Skip Links

Why does packet loss destroy application performance over the WAN?

TCP's primary mechanism for signaling congestion causes application performance degradation in many ways, and was never optimized for high-bandwidth WANs or interactive applications over the WAN.

By Andy Gottlieb on Tue, 11/13/12 - 1:06pm.

Before continuing on to cover which of the various technologies – those that are part of the Next-generation Enterprise WAN (NEW) architecture as well as others – addresses packet loss and how, I think it will be worthwhile to go a bit deeper into why packet loss has such a huge impact on application performance over the WAN in the first place.

While this will not be a deeply technical explanation that would satisfy scientists, engineers and network developers, it will get into a bit more technical detail than the typical column in the series.

We spent two columns on the factors that most impact application performance over the WAN, noting that packet loss was one of the scourges of application performance over the WAN. In fact, packet loss has the greatest impact on the performance of most applications over the WAN, by design.

Why is packet loss such a killer? There are many reasons, most having to do with the nature of how TCP (Transmission Control Protocol) works, and especially how TCP does congestion control/congestion avoidance. The key issue revolves around dealing with contention for limited bandwidth.

TCP is designed to use all available bandwidth, and to use it "fairly" across flows on average. To do this, given that each end station and TCP flow doesn't know how much bandwidth is available – neither if the single flow was the only one using bandwidth end-to-end at the moment, nor in the more typical case when given multiple flows, the amount available changes moment to moment.  So the sender of the TCP data needs a way to know when "enough is enough." Packet loss is the basic signal of this.

While it may be counterintuitive, TCP and routers together are designed to cause loss, and react to it in specific ways to avoid overutilization of the network and the potential of congestion collapse.
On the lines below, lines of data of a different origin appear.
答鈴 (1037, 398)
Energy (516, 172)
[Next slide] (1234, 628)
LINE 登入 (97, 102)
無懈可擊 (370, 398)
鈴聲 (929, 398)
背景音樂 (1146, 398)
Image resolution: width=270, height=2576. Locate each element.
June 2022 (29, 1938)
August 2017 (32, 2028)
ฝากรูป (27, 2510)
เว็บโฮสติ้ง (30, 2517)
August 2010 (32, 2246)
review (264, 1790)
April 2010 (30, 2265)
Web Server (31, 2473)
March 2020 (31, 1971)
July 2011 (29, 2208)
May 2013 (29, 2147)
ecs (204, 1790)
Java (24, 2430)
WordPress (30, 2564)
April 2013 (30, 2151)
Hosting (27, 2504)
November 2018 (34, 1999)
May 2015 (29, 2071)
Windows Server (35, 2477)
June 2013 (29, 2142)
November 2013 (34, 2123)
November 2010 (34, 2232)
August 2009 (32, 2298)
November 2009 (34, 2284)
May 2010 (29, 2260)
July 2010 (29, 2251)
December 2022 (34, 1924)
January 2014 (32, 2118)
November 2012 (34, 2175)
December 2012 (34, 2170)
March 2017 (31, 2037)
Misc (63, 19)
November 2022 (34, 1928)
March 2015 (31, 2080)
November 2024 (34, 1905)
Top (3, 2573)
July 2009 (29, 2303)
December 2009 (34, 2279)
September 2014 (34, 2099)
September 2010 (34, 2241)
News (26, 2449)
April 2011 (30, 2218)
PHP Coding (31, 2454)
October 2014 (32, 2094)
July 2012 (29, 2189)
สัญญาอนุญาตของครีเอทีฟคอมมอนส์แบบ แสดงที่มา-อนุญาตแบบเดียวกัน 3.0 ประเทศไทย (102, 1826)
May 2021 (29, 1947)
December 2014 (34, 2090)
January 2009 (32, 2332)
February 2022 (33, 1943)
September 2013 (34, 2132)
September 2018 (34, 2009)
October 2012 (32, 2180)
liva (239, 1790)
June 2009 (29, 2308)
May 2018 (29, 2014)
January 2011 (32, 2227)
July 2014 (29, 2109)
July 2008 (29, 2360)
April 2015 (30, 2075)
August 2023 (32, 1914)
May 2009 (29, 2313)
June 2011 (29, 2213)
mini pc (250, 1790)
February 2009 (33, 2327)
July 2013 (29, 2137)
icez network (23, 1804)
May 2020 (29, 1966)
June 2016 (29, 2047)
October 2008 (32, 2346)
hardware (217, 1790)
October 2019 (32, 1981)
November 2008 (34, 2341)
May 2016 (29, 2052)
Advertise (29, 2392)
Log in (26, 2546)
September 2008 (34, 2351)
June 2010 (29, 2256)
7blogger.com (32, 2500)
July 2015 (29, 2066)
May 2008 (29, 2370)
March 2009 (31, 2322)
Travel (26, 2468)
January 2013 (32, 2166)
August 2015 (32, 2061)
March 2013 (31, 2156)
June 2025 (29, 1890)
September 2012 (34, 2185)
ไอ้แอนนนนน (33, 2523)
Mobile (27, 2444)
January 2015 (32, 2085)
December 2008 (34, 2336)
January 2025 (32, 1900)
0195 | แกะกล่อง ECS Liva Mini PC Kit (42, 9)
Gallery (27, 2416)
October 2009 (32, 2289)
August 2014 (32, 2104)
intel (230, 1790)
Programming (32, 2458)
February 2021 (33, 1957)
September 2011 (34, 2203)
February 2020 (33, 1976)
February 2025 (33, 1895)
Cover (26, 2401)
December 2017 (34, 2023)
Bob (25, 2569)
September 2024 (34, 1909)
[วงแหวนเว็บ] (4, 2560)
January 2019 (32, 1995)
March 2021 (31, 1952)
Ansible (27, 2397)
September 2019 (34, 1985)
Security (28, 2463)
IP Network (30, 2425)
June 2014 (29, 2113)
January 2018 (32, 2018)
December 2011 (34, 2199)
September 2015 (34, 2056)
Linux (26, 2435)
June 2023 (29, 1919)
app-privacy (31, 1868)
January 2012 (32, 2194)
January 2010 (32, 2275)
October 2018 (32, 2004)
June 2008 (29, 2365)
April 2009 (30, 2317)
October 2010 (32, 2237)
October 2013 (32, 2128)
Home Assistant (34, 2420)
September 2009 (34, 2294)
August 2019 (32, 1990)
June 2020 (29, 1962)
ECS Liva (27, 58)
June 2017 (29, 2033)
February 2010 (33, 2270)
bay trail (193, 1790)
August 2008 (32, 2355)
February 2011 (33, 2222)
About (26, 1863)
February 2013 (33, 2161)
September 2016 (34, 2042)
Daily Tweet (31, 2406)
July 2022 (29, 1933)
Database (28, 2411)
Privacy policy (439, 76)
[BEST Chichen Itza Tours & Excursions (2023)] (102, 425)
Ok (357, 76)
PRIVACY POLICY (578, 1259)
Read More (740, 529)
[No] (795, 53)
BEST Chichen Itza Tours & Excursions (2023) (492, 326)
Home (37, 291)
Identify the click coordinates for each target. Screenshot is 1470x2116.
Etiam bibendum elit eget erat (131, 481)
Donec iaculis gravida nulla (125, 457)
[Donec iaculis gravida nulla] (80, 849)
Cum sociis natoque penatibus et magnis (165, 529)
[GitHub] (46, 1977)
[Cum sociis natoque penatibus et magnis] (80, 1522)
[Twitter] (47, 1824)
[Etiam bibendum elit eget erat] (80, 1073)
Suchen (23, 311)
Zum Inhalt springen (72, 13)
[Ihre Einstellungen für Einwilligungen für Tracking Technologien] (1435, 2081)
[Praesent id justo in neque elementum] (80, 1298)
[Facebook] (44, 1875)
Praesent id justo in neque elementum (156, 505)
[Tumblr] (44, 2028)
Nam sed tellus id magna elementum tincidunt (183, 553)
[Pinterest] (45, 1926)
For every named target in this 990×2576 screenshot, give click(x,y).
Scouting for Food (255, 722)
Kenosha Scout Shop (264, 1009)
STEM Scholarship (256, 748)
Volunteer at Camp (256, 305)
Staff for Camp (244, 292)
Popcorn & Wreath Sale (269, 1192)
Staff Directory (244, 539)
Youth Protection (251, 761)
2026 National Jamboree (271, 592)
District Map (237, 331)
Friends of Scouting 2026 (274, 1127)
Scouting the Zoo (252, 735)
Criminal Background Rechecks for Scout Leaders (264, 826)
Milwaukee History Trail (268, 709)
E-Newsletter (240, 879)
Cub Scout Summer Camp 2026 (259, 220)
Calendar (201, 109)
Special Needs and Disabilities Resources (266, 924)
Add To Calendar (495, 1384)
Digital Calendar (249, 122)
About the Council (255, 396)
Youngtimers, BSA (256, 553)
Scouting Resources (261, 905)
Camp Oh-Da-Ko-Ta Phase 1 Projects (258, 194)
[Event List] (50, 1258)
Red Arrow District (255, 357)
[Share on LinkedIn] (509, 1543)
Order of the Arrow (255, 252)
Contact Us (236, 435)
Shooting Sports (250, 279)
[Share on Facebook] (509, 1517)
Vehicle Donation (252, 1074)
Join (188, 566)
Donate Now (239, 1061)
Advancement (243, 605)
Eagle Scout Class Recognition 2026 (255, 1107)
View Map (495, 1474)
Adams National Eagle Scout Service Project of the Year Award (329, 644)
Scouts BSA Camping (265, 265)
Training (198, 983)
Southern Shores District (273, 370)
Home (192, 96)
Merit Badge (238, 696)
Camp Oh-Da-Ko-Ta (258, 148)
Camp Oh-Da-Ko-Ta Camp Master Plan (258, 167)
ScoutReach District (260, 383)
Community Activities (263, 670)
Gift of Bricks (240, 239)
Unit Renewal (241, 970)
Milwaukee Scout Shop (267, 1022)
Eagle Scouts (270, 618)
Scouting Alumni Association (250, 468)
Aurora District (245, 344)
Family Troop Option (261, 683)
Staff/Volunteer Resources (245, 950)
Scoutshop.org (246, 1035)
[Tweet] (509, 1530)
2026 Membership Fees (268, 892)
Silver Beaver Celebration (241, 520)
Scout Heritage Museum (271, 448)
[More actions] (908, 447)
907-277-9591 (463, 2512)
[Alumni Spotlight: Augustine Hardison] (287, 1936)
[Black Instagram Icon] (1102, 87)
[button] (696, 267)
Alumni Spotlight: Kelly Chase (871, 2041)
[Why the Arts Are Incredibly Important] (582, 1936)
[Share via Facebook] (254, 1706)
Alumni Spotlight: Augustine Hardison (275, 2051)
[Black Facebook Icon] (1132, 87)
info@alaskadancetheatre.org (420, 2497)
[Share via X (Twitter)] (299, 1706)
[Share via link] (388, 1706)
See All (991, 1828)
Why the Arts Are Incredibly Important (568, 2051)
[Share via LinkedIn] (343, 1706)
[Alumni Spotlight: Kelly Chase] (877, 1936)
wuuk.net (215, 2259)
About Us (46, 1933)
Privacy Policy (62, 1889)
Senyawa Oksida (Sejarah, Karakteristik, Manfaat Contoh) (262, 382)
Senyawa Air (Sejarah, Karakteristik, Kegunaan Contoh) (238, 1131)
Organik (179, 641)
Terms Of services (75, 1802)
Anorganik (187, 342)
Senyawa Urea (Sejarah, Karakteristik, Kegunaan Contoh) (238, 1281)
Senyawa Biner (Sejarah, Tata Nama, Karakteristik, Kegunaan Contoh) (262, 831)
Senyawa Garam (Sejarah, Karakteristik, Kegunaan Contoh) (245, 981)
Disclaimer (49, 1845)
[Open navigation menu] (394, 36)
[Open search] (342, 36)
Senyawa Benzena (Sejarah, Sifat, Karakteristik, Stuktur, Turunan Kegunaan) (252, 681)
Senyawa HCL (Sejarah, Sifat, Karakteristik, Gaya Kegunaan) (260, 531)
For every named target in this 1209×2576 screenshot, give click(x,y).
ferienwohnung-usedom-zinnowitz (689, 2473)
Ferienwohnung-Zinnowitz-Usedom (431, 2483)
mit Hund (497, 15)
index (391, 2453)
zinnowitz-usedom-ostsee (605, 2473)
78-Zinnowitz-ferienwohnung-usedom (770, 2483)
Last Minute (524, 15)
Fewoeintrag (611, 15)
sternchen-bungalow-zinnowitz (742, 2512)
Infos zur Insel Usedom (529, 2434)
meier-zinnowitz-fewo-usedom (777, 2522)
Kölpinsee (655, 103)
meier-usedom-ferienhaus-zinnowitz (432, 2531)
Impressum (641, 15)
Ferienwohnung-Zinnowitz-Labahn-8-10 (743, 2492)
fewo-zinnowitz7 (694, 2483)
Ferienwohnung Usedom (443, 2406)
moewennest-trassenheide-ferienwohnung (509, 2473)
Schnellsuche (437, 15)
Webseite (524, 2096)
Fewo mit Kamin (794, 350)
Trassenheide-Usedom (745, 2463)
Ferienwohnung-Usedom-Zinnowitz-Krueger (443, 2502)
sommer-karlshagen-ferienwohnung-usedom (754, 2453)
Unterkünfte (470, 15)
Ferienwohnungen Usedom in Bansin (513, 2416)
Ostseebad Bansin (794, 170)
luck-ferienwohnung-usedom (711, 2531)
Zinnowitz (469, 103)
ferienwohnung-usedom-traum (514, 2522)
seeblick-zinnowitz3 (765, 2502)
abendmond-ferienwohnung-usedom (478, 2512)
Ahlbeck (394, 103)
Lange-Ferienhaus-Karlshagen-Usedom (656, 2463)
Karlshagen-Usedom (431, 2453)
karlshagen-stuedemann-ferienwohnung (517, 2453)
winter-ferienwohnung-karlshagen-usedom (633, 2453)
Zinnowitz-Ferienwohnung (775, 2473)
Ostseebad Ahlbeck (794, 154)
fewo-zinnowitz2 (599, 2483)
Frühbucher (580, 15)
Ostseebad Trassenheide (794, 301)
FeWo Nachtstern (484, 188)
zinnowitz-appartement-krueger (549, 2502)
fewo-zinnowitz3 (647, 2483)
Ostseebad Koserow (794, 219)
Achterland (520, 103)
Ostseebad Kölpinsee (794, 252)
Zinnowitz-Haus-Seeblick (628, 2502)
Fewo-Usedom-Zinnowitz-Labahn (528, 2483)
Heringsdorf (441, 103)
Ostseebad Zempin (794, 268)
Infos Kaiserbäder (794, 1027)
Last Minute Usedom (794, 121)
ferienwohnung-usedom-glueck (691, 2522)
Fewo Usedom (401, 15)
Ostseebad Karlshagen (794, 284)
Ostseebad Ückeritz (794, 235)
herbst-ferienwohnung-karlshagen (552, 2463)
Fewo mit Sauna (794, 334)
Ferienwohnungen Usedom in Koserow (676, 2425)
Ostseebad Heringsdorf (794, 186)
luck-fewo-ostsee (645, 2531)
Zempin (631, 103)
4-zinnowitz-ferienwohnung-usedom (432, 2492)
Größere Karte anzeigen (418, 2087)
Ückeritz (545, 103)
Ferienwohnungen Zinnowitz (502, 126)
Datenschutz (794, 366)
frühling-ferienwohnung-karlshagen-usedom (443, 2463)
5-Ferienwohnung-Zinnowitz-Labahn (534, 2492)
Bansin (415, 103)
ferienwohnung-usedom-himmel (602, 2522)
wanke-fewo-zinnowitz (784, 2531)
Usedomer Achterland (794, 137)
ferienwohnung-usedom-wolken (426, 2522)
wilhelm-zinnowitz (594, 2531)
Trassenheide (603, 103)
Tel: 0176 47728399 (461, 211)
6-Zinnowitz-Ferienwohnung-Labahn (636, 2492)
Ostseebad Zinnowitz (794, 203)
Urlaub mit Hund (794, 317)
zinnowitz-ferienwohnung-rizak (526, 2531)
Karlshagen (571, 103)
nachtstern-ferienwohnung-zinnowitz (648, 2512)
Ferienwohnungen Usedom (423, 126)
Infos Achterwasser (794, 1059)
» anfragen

Because if data offered into the network wasn't reduced when the network was highly utilized and to the point of being overutilized, then useful work, a.k.a. "goodput," would cease. Think the traffic jams you see on highways, most frequently at on-ramps and off-ramps, but occasionally across the highway itself. The goals of TCP's design are to minimize the amount of time that the highway grinds to a halt (congestion avoidance), and to react appropriately to reduce traffic at those times that it does (congestion control).

TCP packets received by the receiving station are acknowledged back to the sending station. TCP is a window-based protocol, meaning that it can have a certain amount of traffic "in flight" between sending station and receiving station. It is designed to back off and substantially reduce the amount of bandwidth offered (by half) when packet loss is observed. Further, until the lost packet is received, and acknowledged by the receiver, only limited amounts of additional packets will be offered. Even for those applications that use multiple TCP flows, the similar principle applies that only so many new flows opened/packets sent until a lost packet is received at the other end and its receipt acknowledged.

Packet loss is detected in one of two ways. For a longer transfer where just a packet or two is lost, the sender notices and reacts to the loss when subsequent packets are acknowledged by the receiver, but not the missing one. Alternatively – and more typically for new or short TCP flows – packet loss is detected by the occurrence of a "timeout": the absence of receipt of an acknowledgement of the packet. The amount of time until a "timeout" is deemed to have occurred varies typically between a couple hundred milliseconds and three seconds.